++++ Textauszug ++++

Christkönigssonntag (A)

Predigtimpuls

Jesus Christus - ein König ganz anderer Art

1. Lesung: Ez 34,11-12.15-17
2. Lesung: 1Kor 15,20-26.28;
Evangelium: Mt 25,31-46

Unsere Vorstellungen von Königen sind recht eindeutig: geboren, aufgewachsen und residierend in prächtigen Palästen, umgeben von einem Hofstaat der Vornehmsten des Landes, i ihr Amtssitz ein prachtvoller Thron, ihr Amtszeichen eine diamantenbesetzte Krone, , ihr Beruf: zu herrschen und zu richten über die ihnen untergebenen Völker. Reichtum, Macht, Ansehen und so manches andere Beneidenswerte sind ihre Kennzeichen.
Und der König, den wir heute feien? Jesus führt ihn ein mit den Worten: „Wenn der Menschensohn in seiner Herrlichkeit kommt ..., dann wird er sich auf den Thron seiner Herrlichkeit setzen." Ohne Zweifel ein König, demgegenüber jedes irdische Königtum nur matter. Abglanz ist. Und doch ist dies nur die halbe und nicht einmal die entscheidende Wahrheit. „So spricht Gott, der Herr: Jetzt will ich meine Schafe selber suchen und mich selber um sie kümmern", haben wir in der Lesung gehört. Von wem anderen als von Christus sollte hier Ezechiel in prophetischer Rede gesprochen haben? In ihm hat Gott selbst sich auf die Suche nach uns Menschen gemacht.

++++ Vorliegende Angaben ++++

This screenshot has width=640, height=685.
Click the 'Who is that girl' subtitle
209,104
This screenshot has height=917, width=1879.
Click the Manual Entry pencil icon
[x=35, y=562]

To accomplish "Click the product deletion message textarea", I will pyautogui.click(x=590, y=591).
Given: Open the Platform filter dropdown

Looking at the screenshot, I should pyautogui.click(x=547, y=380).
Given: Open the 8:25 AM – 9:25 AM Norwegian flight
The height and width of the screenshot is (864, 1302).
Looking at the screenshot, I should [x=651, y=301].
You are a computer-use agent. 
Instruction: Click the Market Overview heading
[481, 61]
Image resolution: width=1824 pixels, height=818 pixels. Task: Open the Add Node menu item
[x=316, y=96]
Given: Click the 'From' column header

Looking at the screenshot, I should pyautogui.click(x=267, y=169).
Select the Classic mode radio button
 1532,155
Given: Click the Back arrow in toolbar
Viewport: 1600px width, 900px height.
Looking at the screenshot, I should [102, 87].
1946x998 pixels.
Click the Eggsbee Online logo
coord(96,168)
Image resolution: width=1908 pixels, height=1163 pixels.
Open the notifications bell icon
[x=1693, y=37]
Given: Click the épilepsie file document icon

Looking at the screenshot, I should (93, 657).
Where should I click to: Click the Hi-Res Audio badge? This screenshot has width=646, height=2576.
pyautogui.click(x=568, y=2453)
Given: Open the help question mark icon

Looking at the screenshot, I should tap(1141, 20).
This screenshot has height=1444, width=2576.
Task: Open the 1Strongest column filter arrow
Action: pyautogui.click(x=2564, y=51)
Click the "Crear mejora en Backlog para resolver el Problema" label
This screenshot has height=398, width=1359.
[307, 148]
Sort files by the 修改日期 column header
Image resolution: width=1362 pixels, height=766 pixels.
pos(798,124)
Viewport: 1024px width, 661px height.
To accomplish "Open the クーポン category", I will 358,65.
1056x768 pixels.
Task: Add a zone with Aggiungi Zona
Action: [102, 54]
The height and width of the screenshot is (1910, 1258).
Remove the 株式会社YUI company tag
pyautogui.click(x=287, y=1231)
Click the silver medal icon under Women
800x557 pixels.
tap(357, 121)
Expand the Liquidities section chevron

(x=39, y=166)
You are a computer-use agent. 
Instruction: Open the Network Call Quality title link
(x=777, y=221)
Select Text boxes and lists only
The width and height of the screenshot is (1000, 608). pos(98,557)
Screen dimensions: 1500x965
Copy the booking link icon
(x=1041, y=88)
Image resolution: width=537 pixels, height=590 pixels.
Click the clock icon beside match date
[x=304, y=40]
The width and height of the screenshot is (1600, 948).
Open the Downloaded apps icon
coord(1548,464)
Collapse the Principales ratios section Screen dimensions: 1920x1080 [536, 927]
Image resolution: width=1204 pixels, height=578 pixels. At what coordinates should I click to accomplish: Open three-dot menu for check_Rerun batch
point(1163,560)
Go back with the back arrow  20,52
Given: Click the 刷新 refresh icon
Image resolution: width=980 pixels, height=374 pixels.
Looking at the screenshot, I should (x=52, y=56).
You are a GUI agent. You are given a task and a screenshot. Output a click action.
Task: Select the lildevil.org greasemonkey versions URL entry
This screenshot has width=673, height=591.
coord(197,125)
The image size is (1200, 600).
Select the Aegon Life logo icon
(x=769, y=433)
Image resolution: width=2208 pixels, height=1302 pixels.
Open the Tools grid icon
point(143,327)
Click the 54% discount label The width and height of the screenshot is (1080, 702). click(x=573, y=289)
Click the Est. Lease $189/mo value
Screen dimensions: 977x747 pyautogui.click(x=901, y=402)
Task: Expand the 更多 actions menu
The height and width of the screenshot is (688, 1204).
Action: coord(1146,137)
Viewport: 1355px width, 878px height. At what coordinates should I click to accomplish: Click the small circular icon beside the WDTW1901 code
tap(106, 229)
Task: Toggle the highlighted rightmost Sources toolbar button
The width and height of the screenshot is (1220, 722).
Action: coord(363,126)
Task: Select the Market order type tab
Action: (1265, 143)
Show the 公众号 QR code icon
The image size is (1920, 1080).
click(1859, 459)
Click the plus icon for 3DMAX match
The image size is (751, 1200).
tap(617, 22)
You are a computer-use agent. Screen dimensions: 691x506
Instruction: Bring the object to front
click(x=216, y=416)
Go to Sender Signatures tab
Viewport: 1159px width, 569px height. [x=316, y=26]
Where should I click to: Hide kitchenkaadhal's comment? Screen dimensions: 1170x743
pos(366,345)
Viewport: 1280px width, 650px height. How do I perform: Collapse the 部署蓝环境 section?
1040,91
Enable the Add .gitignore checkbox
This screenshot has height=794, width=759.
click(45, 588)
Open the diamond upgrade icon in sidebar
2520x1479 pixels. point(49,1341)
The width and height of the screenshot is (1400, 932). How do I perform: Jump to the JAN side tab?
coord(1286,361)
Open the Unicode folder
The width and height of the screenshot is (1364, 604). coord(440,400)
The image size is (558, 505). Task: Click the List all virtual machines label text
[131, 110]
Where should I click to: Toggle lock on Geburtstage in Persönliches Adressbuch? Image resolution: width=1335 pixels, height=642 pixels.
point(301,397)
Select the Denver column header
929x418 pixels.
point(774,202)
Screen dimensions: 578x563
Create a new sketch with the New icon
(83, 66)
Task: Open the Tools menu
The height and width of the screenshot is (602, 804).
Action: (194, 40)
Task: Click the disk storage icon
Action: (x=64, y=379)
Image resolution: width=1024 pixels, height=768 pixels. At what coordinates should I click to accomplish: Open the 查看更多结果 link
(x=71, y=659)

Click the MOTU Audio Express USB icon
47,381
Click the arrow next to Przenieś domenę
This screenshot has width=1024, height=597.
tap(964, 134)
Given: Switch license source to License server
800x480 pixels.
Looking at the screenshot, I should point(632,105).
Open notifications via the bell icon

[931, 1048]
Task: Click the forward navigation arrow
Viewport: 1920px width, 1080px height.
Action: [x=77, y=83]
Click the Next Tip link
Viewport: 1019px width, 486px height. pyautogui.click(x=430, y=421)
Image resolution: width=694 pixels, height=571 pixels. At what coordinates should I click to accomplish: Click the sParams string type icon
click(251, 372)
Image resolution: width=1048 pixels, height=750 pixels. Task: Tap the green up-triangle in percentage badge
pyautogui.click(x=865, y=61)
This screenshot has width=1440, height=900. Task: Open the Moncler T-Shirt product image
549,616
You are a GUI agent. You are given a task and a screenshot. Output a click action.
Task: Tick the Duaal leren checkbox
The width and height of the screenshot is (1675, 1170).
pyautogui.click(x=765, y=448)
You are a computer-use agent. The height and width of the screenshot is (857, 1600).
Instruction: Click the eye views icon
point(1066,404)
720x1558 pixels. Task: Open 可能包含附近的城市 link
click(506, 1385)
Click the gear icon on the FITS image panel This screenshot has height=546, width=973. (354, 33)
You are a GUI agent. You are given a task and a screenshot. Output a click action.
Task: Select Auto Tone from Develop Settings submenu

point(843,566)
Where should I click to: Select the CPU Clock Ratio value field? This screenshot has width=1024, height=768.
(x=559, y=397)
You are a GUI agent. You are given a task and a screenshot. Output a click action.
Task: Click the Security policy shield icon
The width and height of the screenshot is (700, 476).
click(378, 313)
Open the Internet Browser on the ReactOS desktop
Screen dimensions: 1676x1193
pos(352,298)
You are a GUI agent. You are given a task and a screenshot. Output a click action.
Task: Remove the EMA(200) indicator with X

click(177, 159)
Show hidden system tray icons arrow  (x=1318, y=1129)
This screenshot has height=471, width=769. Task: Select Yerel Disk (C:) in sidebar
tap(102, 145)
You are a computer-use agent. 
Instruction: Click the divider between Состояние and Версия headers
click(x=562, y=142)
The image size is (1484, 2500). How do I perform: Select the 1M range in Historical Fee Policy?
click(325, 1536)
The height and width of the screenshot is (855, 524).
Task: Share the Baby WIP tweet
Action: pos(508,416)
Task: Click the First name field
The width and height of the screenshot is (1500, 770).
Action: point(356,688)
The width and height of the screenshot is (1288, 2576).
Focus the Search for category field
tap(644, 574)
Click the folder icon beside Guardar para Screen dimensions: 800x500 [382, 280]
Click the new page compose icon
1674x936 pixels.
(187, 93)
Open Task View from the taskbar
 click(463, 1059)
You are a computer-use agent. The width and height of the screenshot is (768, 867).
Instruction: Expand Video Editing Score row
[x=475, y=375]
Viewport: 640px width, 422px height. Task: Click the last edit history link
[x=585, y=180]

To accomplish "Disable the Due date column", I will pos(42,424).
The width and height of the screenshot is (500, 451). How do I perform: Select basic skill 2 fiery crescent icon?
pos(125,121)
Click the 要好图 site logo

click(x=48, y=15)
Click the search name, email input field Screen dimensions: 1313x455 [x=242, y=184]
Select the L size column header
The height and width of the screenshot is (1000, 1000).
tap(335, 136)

++++

### Aufgabenstellung
Übertrage aus dem Predigtimpuls wortgetreu die Stelle, die mit „Predigtimpuls“ einsetzt und mit „sind ihre Kennzeichen.“ schließt.

### Antwort
Predigtimpuls

Jesus Christus - ein König ganz anderer Art

1. Lesung: Ez 34,11-12.15-17
2. Lesung: 1Kor 15,20-26.28;
Evangelium: Mt 25,31-46

Unsere Vorstellungen von Königen sind recht eindeutig: geboren, aufgewachsen und residierend in prächtigen Palästen, umgeben von einem Hofstaat der Vornehmsten des Landes, i ihr Amtssitz ein prachtvoller Thron, ihr Amtszeichen eine diamantenbesetzte Krone, , ihr Beruf: zu herrschen und zu richten über die ihnen untergebenen Völker. Reichtum, Macht, Ansehen und so manches andere Beneidenswerte sind ihre Kennzeichen.